Task instructions.
• 1. Answer these questions from the notes on Rust references below, one line each:
(a) Which function compares two references as addresses in memory?
(b) What does the second word of a slice reference hold?
(c) How does Rust represent None at the machine level?
• 2. Carry on the notes on Rust references below, starting after their final sentence.

Extract to read.
Implicit behavior: The . operator will also implicitly borrow a reference to its left operand, if needed for a method call.

Shorthand: Provided the above implicit behavior, given a mutable value named v of type Vec<u64>, the following two calls to Vec's sort method are equivalent:

  • v.sort()
  • (&mut v).sort()

Assigning References

Assigning to a Rust reference makes it point at a new value:


#![allow(unused)]
fn main() {
let x = 10;
let y = 20;
let mut r = &x;
println!("r equals {}", *r);
r = &y; // assign to r
println!("r equals {}", *r);
}

References to References

Rust allows references to references, and the . operator follows as many references it needs to find the target value:


#![allow(unused)]
fn main() {
struct Point { x: usize, y: usize }
let point = Point { x: 1000, y: 750 };
let r: &Point = &point;
let rr: &&Point = &r;
let rrr: &&&Point = &rr;
println!("x equals {}", rrr.x);
}

Comparing References

Much like the . operator, Rust's comparison operators will also "see through" any number of references as are necessary, as long as both operands have the same type.

If you actually want to know whether to references point to the same address in memory, use std::ptr::eq, which compares the references as addresses.


#![allow(unused)]
fn main() {
let x = 10;
let y = 10;
let rx = &x;
let ry = &y;
let rrx = &rx;
let rry = &ry;
println!("rrx and rry are equal? {}", rrx == rry);
println!("addresses are equal? {}", std::ptr::eq(rrx, rry));
}

References are Never Null

In Rust, if you need a value that is either a reference to something or not, use the type Option<&T>.

At the machine level, Rust represents None as a null pointer, and Some(r), where r is a &T value, as the nonzero address.

Borrowing References to Arbitrary Exceptions

References to Slices and Trait Objects

Term: A fat pointer is a two-word (2 * usize) value on the stack that carries the address of its referent, along with some further information necessary to to put the value ot use.

There are two kinds of fat pointers:

  1. Slice references
  2. Trait objects

A reference to a slice is a fat pointer:

  • 1st word: The starting address of the slice
  • 2nd word: The slice's length

Term: A trait object is a fat pointer referencing a value that implements a certain trait. A trait object carries:

  • 1st word: A value's address
  • 2nd word: A pointer to the trait's implementation appropriate to the pointed-to value for invoking the trait's methods

Reference Safety

The following sections pertain to Rust's reference rules and how it foils any attempt to break them.

Data extract.
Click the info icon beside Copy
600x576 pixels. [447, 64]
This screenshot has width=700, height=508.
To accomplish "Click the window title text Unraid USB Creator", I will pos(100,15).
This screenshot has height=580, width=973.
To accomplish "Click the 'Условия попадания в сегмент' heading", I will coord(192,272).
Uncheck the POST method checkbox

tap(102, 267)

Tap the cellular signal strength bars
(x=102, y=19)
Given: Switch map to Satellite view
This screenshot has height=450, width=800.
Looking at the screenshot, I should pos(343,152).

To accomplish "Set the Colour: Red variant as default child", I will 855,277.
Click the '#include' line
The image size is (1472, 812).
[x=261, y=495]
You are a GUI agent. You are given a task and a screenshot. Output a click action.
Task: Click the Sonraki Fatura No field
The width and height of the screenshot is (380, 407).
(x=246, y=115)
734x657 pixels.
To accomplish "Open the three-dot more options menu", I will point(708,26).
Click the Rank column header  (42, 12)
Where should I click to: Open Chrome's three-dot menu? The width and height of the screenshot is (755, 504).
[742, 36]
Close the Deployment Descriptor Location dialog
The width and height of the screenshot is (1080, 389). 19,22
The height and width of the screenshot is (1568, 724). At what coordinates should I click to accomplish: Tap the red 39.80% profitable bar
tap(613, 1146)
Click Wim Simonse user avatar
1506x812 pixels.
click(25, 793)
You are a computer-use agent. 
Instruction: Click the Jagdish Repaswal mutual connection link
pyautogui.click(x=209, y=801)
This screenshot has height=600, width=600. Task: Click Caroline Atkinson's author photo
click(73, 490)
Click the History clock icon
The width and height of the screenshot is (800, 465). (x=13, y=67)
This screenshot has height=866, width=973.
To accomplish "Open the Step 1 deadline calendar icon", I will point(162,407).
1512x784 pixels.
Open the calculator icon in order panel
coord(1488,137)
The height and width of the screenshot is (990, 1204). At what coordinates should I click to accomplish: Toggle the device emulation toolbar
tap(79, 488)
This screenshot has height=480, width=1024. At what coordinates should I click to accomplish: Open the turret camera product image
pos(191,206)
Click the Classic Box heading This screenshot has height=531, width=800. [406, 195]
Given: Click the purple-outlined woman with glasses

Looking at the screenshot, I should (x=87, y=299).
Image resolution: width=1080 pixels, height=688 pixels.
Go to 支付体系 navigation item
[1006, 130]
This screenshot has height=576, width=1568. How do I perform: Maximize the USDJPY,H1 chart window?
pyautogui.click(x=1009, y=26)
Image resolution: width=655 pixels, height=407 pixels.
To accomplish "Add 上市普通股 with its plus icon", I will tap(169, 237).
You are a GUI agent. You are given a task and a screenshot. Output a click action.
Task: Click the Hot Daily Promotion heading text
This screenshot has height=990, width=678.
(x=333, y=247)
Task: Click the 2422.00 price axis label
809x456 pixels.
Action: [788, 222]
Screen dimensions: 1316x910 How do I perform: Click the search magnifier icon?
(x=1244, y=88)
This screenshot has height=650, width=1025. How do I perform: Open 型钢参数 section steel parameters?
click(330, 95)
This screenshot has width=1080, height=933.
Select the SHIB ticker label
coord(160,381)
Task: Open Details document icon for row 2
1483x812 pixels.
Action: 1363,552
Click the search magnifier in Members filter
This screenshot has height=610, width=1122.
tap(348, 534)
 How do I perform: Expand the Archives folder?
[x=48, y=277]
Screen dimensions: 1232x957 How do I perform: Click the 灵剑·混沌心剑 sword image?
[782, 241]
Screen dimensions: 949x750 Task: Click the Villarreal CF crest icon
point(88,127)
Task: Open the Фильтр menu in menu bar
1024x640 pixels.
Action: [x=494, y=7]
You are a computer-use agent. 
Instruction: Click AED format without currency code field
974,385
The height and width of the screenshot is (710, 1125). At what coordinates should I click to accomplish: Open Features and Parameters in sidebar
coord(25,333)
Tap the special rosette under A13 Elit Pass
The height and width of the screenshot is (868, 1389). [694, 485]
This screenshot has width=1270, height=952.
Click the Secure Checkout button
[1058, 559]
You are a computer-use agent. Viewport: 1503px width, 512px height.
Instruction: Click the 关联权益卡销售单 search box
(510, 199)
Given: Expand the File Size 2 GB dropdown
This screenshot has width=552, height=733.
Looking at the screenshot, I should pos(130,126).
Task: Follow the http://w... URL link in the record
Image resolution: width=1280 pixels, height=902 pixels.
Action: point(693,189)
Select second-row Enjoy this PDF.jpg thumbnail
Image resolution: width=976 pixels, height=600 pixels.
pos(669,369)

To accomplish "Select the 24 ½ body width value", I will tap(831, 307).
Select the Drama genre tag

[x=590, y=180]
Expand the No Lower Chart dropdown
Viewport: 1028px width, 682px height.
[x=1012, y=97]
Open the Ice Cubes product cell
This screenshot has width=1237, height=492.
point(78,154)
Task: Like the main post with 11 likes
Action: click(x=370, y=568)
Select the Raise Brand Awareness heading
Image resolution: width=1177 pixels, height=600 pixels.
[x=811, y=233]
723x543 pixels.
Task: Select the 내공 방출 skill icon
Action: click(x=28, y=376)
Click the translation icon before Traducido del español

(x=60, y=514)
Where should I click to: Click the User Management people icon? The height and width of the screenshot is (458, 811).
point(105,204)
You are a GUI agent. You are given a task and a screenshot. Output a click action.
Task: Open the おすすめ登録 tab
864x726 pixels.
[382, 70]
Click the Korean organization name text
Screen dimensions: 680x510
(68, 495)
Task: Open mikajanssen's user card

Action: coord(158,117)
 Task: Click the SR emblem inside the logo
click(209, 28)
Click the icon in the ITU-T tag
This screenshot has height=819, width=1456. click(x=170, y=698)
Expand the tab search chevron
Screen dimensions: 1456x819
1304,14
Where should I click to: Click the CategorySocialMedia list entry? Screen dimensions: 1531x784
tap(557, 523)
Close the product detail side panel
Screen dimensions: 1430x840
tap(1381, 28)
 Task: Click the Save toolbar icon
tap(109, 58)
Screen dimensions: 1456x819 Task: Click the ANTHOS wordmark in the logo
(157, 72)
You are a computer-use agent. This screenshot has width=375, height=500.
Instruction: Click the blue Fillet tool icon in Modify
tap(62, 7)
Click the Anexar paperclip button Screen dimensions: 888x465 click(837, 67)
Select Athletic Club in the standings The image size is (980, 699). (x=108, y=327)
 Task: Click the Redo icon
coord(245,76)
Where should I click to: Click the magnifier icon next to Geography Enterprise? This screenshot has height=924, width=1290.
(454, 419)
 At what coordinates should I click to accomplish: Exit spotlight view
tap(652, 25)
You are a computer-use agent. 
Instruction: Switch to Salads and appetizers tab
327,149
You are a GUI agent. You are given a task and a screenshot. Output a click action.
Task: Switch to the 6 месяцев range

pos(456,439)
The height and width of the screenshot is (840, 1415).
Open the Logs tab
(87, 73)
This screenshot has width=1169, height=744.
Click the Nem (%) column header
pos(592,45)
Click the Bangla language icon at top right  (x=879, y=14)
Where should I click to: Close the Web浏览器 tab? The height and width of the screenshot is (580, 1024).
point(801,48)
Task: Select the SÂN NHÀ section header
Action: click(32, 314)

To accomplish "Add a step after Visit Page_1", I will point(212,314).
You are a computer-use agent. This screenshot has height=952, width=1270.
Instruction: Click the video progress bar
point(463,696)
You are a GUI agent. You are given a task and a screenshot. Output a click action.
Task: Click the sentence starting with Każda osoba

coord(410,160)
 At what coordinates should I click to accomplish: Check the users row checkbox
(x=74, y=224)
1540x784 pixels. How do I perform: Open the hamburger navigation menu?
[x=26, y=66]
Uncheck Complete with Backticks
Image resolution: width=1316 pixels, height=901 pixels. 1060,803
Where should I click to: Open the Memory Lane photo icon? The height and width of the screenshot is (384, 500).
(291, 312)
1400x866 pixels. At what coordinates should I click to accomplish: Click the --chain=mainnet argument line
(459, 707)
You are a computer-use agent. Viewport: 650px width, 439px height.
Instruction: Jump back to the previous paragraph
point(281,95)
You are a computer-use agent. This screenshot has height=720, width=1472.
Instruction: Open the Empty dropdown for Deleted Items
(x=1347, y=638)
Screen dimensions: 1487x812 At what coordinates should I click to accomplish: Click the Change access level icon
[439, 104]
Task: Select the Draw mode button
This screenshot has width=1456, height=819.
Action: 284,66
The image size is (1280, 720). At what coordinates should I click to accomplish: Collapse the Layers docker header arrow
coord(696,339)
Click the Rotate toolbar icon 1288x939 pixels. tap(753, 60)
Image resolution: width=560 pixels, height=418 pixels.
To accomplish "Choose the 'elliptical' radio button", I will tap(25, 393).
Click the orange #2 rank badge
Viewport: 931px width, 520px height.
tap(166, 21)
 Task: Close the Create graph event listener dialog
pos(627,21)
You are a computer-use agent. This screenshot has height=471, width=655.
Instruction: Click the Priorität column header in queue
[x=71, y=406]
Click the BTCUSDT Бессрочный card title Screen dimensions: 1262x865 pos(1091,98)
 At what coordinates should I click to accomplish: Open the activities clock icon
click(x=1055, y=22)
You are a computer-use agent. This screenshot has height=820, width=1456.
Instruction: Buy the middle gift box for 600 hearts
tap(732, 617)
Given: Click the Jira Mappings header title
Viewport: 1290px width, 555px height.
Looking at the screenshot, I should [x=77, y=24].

Answers for the exercise.
• 1.
(a) std::ptr::eq
(b) The slice's length
(c) As a null pointer

• 2.
Borrowing a Local Variable

Rust tries to assign each reference type in your program a lifetime that meets the contraints imposed by how it's used.

Term: A lifetime is some stretch of a program for which a reference could be safe to use; eg: a lexical block, a statement, an expression, the scope of some variable, etc.

Lifetimes are figments of Rust's imagination; they only exist as part of the compilation process and have no runtime representation.

Receiving References as Parameters

Term: A static is Rust's equivalent of a global (as is, lifetime, not visibility) variable. It's a value that's created when the program starts and lasts until the program terminates.

Some rules for statics (there are more):

  • Every static must be initialized at the time of declaration
  • Mutable statics are not thread-safe and may only be accessed within an unsafe {} block

Syntax: The following code is a general syntax for specifying a function parameter's lifetime:

fn f<'a>(p: &'a i32) { ... }

Here, we'd say that the lifetime 'a is a lifetime parameter of f. We can read <'a> as "for any lifetime 'a, so in the above expression, we're defining f as a function that takes a reference to an i32 with any given lifetime 'a.

Passing References as Arguments

You only need to worry about lifetime parameters when defining functions and types; when using them, Rust infers the lifetimes for you.

Returning References

Implicit behavior: When a function takes a single reference as an argument, and returns a single reference, Rust assumes that the two must have the same lifetime. This means that the following two expressions are equivalent:

fn smallest<'a>(v: &'a [i32]) -> &'a i32 { ... }

fn smallest(v: &[i32]) -> &i32 { ... }

Structs Containing References

Whenever a reference type appears inside another type's definition, you must write out its lifetime.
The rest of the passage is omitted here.